- **Excerpted data**:
════════

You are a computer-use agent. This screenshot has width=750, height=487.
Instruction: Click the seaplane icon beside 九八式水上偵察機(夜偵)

════════

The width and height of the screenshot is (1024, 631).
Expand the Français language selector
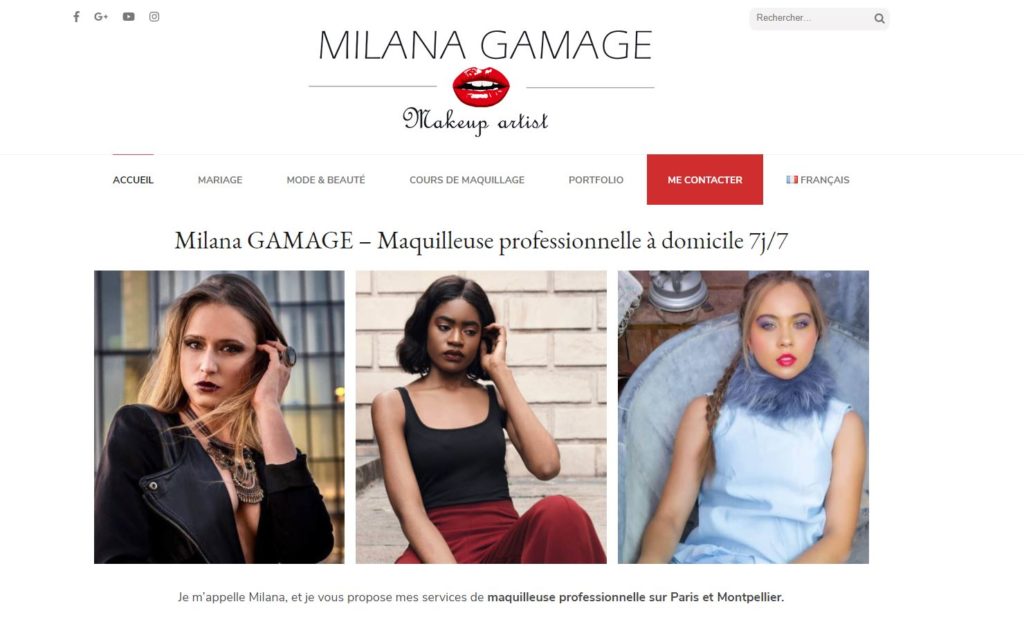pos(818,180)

════════

- **Task statement**:
A single number is the answer here: the count of lines in the listing that hold the string "height".

- **Task answer**:
2